Confieso que releí la novela con cierto temor” comenta José Luis García Martín. “¿Cómo la habría tratado el tiempo después de 30 años? Y sin embargo me encontré con que sigue tan viva, divertida y lírica como cuando fue escrita“. En Rosa Rosae Víctor Botas muestra un minucioso conocimiento de la época romana en la que Cayo Damnatus, a partir de un modesto cargo político, llega a convertirse en uno de los más acaudalados comerciantes del Imperio, mientras aparecen en su entorno poetas, generales, sumos sacerdotes y vestales. Martín afirma que en la novela podemos ver tres lados. Uno de ellos es el autobiográfico. “Cayo Damnatus es, de una forma encubierta, el propio Botas“. Otro es la descripción de la época romana. “La recrea con una gran belleza y lirismo, capta el espíritu, el ambiente de Roma“. De hecho, Carmen Morán, experta en el mundo clásico, afirma en el prólogo del libro que se ve que Víctor Botas “no es ningún aficionado”, sino que tiene claras referencias clásicas. Y el tercer lado de Rosa Rosae, tan lejano en el tiempo y a pesar de ello tan cercano, es el de la crítica política, ya que la novela habla de políticos corruptos y ambiciosos. “Botas utilizaba Roma para hablar de la situación de España en los primeros años 80 y, sin embargo, podemos ver en esa crítica la situación actual, podemos poner los nombres de algunos políticos de hoy en día en ciertas trapacerías que Botas nos cuenta. El ser humano no cambia“.

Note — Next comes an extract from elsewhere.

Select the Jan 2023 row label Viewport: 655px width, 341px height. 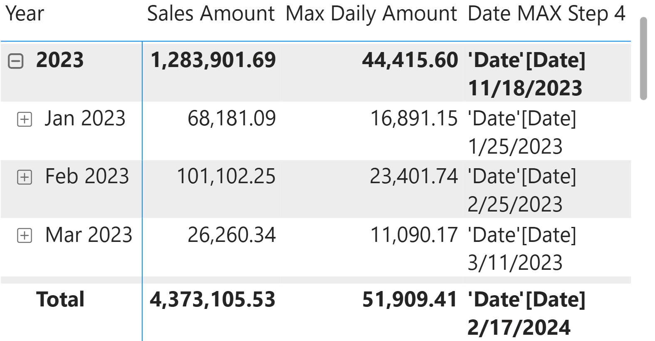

José Luis García Martín también señaló lo que él considera dos grandes logros de la novela. Por un lado, su estructura de manuscrito encontrado, unas memorias dictadas en dos momentos muy diferentes: primero cuando Cayo Damnatus es un político con ambiciones y, más tarde, cuando ya es un fracasado y habla a tumba abierta. El profesor de literatura afirma que muchas veces las novelas de los poetas son demasiado cargantes, sin embargo no es el caso de Rosa Rosae, y éste es otro de sus grandes aciertos. “Hay fragmentos que no la hacen excesivamente lirica. Es un libro viajero y maravilloso“.

Nos hacemos inmortales en el arte y mediante los hijos” explicó Martín, emocionado, presentando a Víctor Botas Cervero, hijo del poeta, sentado junto a él en la mesa. Y si Víctor Botas empezó a escribir Rosa Rosae en 1983, la casualidad también hizo que fuera ese mismo año cuando naciera su hijo Víctor. Éste también heredó la capacidad creativa, pero no la de la poesía, sino la del dibujo. “La gente saca conclusiones de mis dibujos, me cuenta historias que yo no había pensado cuando los realicé. Cada uno encuentra lo que quiere. Como en la poesía” explica Víctor Botas Cervero, quien ya se había encargado de ilustrar Carta a un amigo (Impronta, 2014 ), una selección de medio centenar de textos inéditos seleccionados entre los más de 300 que Víctor Botas guardó celosamente en una carpeta, fechados entre 1976 y 1978. En este libro Víctor Botas Cervero recreó con dibujos el mundo de su padre, que tan bien conoce: dibujó al poeta hablando con Borges, con Horacio; dibujó al poeta dentro de un laberinto. Incluso incluyó un dibujo en el que el Botas caminaba por la calle junto a José Luis García Martín. “Iríamos discutiendo de política, como siempre” ríe el profesor de literatura.

Ya que el propio Víctor Botas no podía dedicar su novela en la presentación, fue su hijo el que realizó maravillosos dibujos en los libros de los asistentes, convirtiéndolos en piezas únicas. Debido a la enorme timidez del poeta, Martín explicó que si Víctor Botas se hubiese encontrado allí, “lo más probable es que estuviera escondido, pero mirándonos y escuchando los elogios que le dedicamos“.